Task to complete | Copy out the text of the data below word for word, leaving out the pictures.

Records for processing |
◆ ◆ ◆ ◆

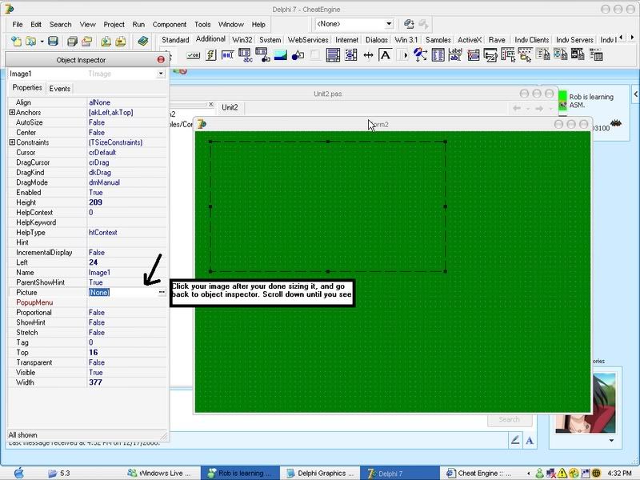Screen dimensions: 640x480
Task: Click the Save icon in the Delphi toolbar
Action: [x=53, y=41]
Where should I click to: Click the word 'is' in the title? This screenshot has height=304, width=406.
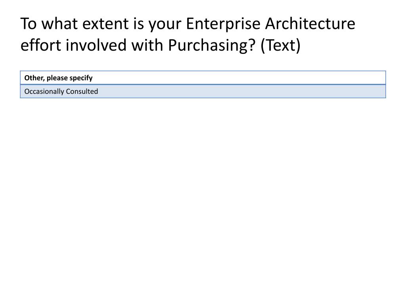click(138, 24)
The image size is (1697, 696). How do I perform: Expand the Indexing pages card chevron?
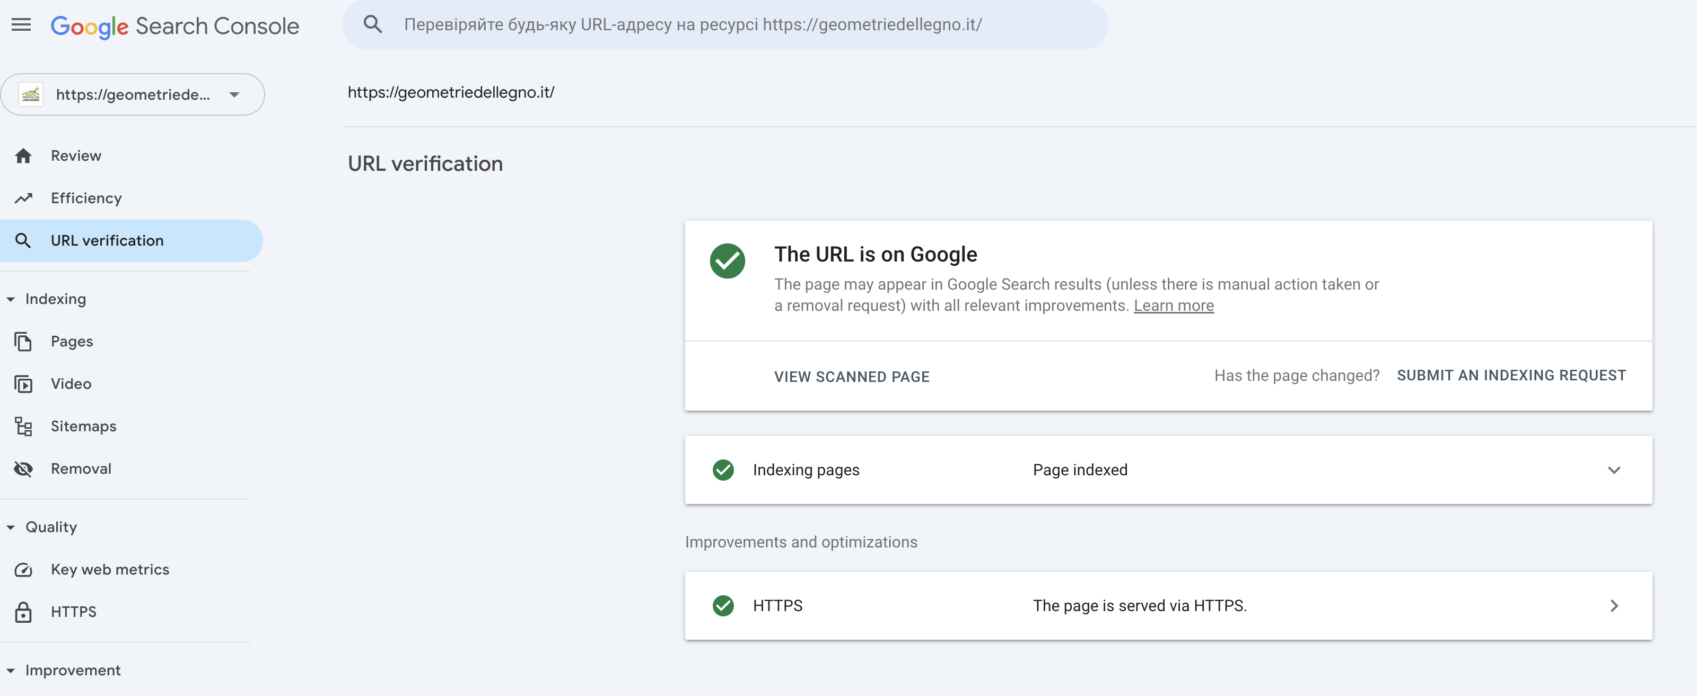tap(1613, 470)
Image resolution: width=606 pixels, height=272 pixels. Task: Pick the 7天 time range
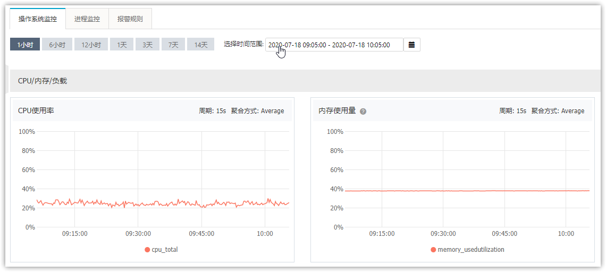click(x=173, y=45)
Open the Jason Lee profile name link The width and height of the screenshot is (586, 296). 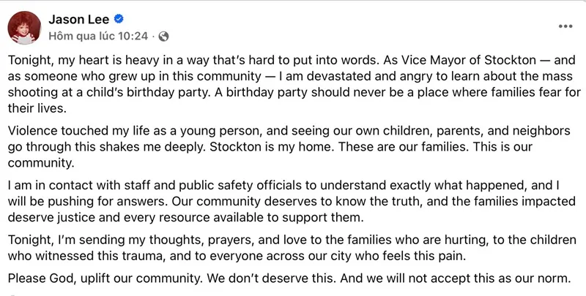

◆ ◆ ◆ ◆

Task result |
Screen dimensions: 640x480
Task: Click the Save icon in the Delphi toolbar
Action: [x=53, y=41]
Where should I click to: Click the word 'is' in the title? This screenshot has height=304, width=406.
click(138, 24)
The image size is (1697, 696). How do I perform: Expand the Indexing pages card chevron?
tap(1613, 470)
Image resolution: width=606 pixels, height=272 pixels. Task: Pick the 7天 time range
click(x=173, y=45)
Open the Jason Lee profile name link The width and height of the screenshot is (586, 296). 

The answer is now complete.